Journalists working at the Old Bailey have accused court staff of refusing to provide the addresses of defendants.
The journalists claim that Carol Read, chief clerk at the Old Bailey, has told staff that they may no longer use legal aid documents to give journalists the address of defendants.
Joe Wood, of the Wood Agency, believes that the clerks are making the job of the court reporter almost impossible. "If an address is not given by the prosecutor in the opening statement to the jury, reporters have to beg the police officer in the case for this information.
"Many detectives are helpful but a few are not. And even those that are helpful often ask reporters to come back later because at the start of a trial they are busy assembling evidence."

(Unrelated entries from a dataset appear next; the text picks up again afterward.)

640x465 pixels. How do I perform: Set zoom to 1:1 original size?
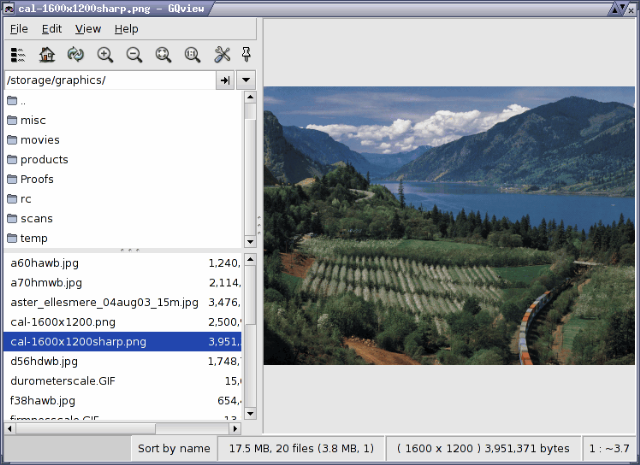(x=192, y=55)
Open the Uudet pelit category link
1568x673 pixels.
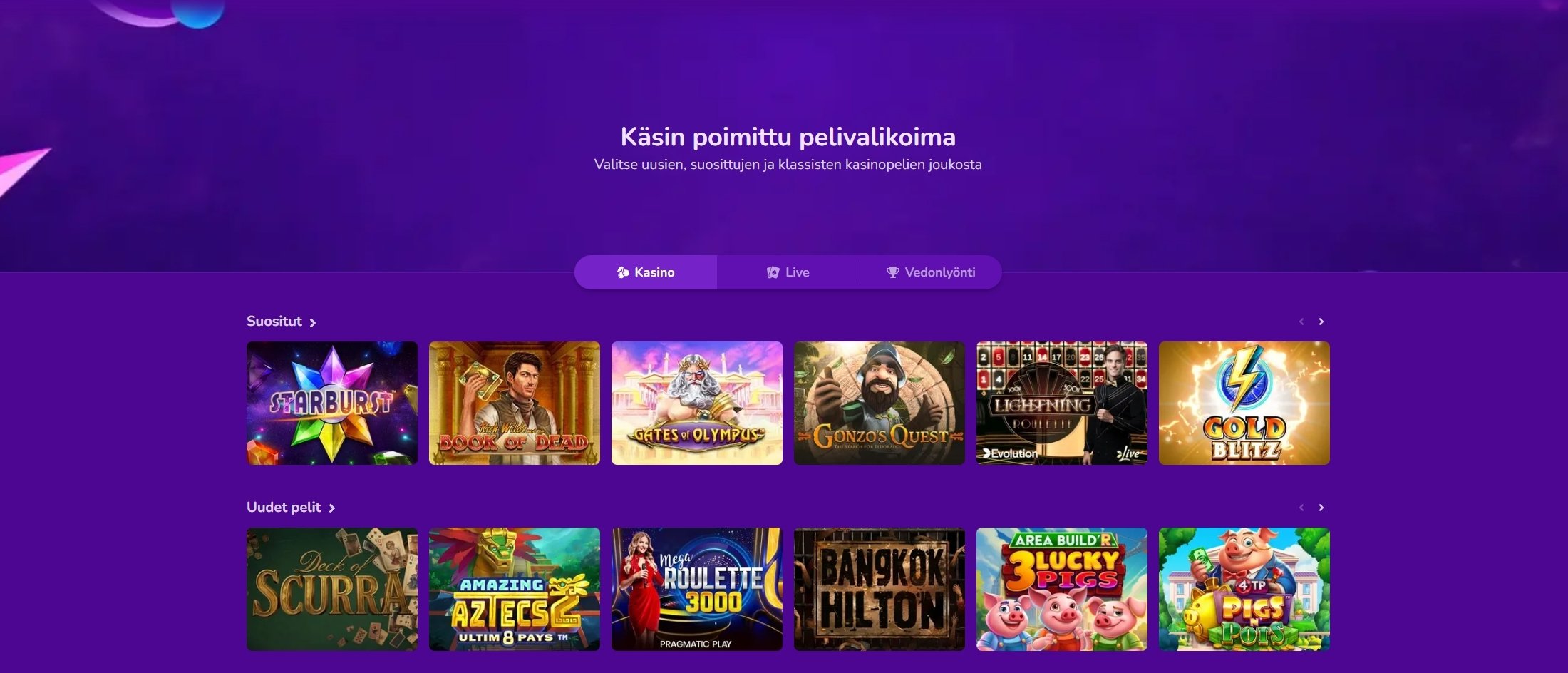tap(291, 508)
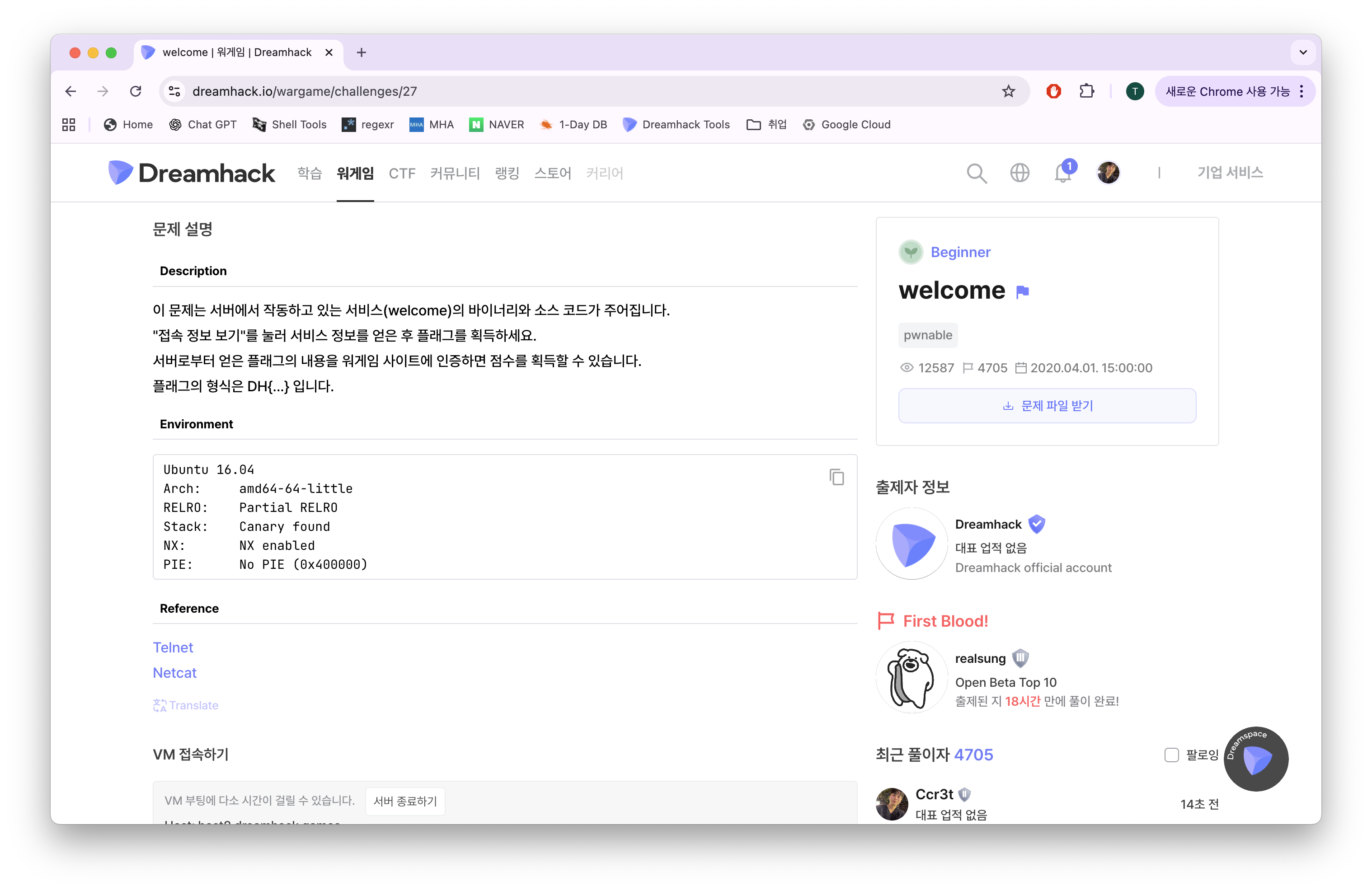The image size is (1372, 891).
Task: Open the language globe icon
Action: pyautogui.click(x=1019, y=173)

But Read claimed that clerks would give out addresses just so long as they were in the public domain and on the court file.
"We have not changed anything," she said.
Wood is concerned that if the problems are not nipped in the bud things will continue to deteriorate. "It had been thought until now that a good relationship existed between the press and the court administrators at the Old Bailey but many now fear that the chief clerk’s ruling may lead to a return of the somewhat hostile environment which existed at the end of the Eighties," said Wood.
A spokeswoman for the Lord Chancellor’s Department confirmed that under the Access to Justice Act 1999 court clerks are not permitted to give out addresses from the legal aid record.
"If the address is only recorded on the legal aid record it is not supposed to be given out but it can be found in other parts of the court file. The court computer system is another place where the address may be listed," she said.
The Lord Chancellor’s Department has offered to speak to the court manager at the Old Bailey if the problems continue.
"We are looking at ways of making information available to the press," she added.